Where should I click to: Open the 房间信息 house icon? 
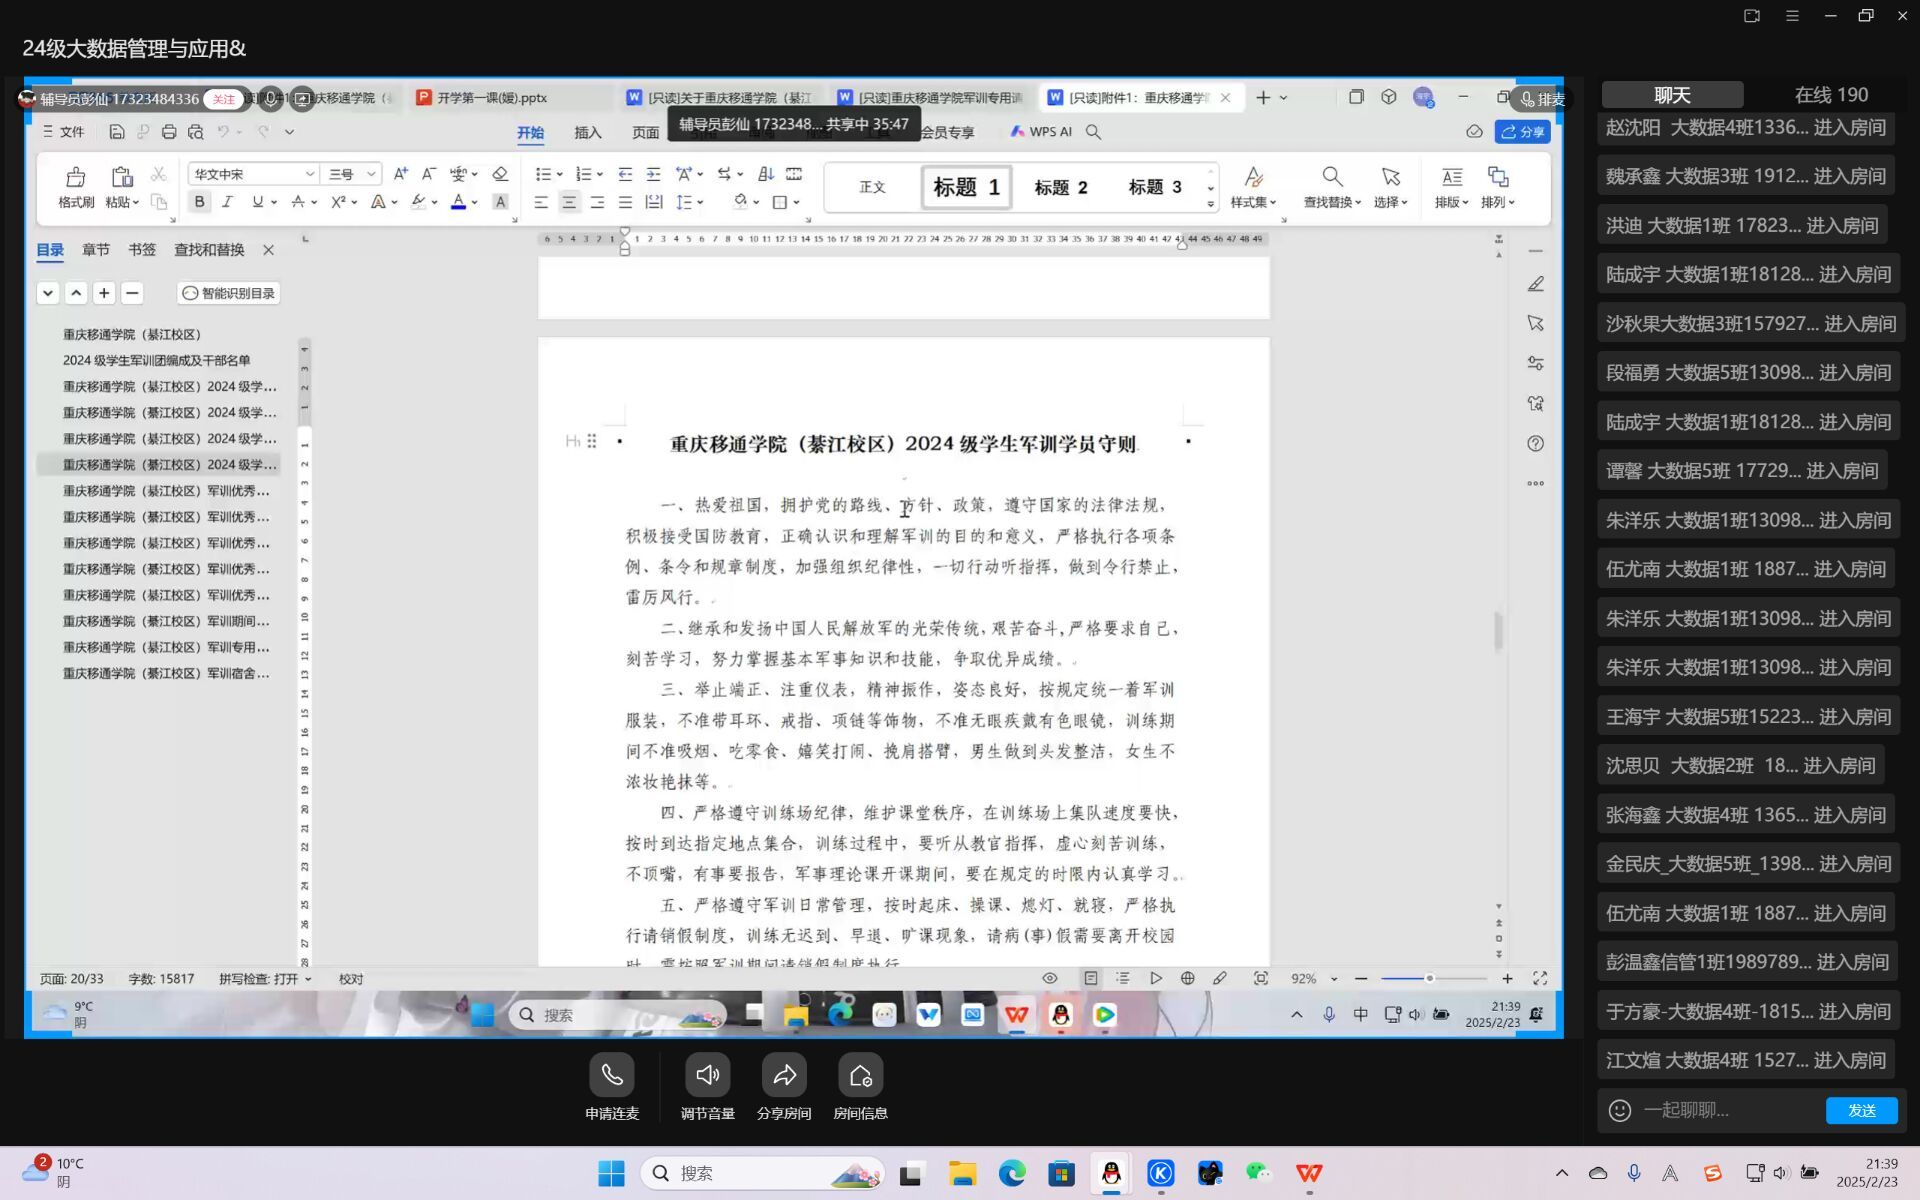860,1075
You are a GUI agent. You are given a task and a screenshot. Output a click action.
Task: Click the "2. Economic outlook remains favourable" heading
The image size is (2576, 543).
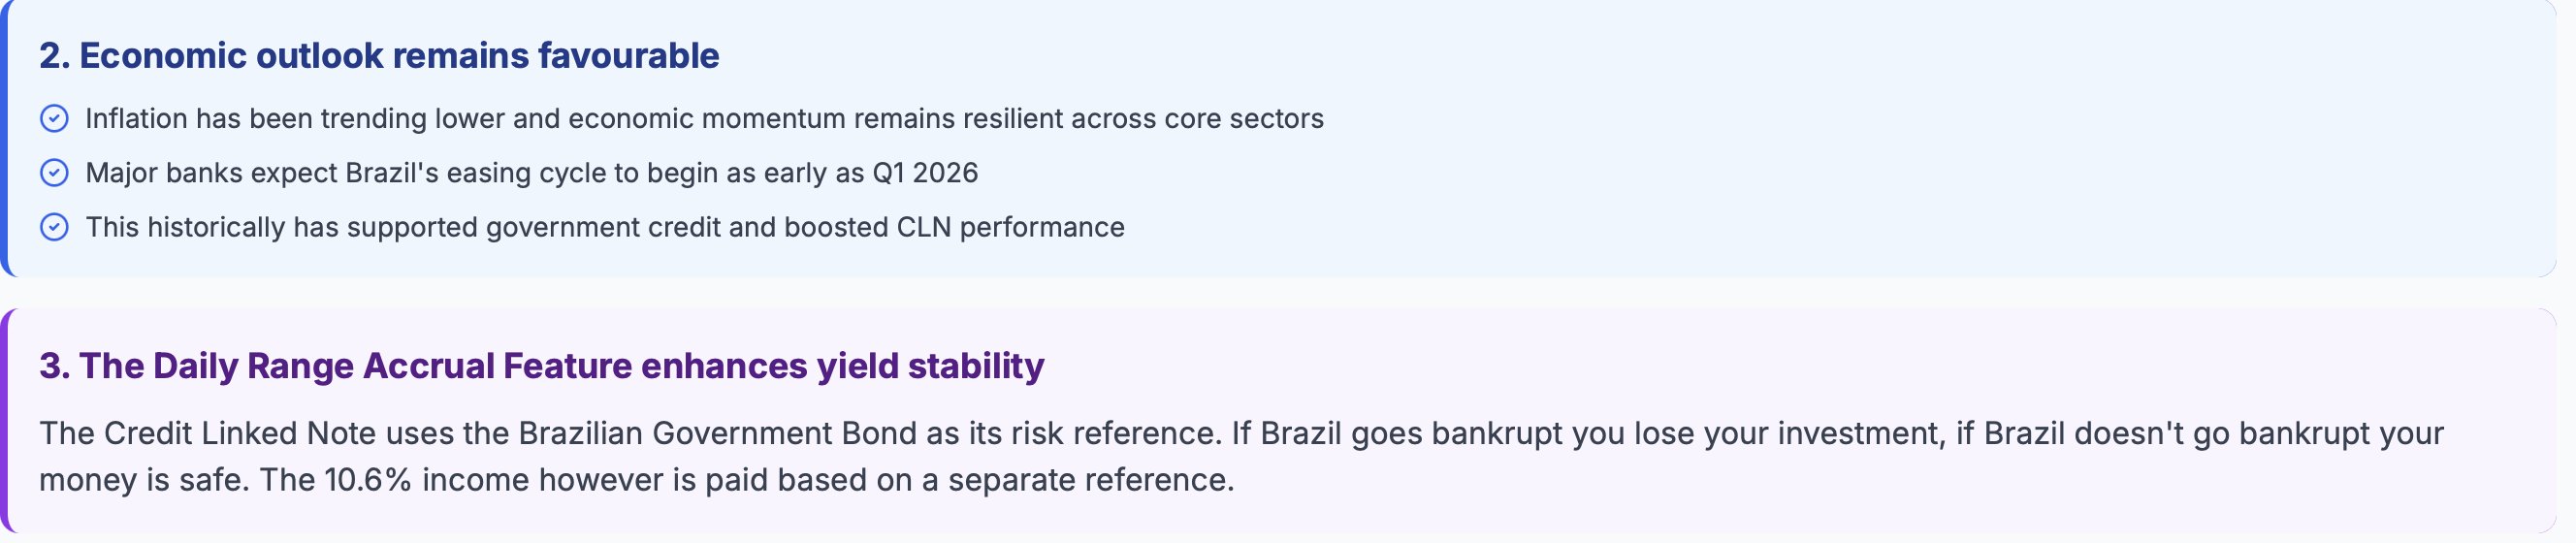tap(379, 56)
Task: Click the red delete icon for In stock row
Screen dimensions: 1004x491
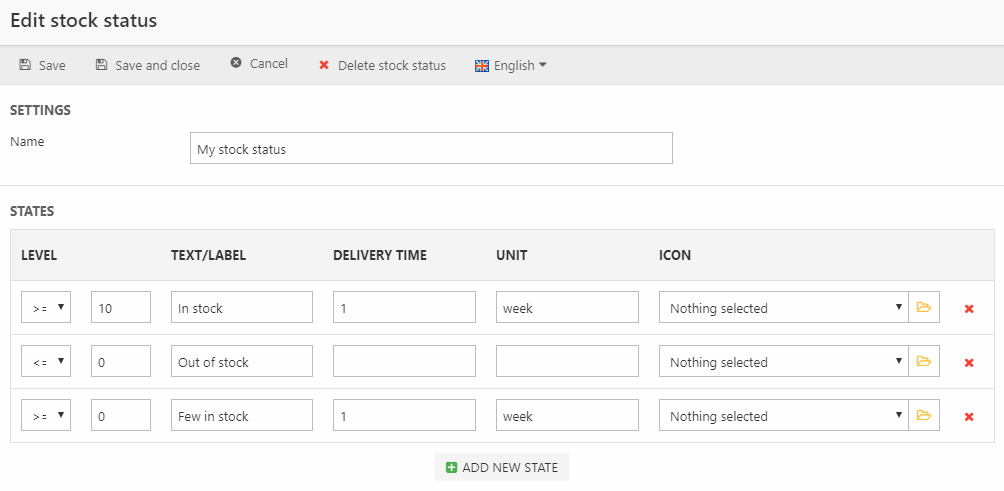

*IHRE AUFGABE*: Zählen Sie die Zeilen der obigen Daten, in denen das Wort „icon“ vorkommt, und geben Sie ausschließlich die Anzahl an.

*ERGEBNIS DER ÜBUNG*: 2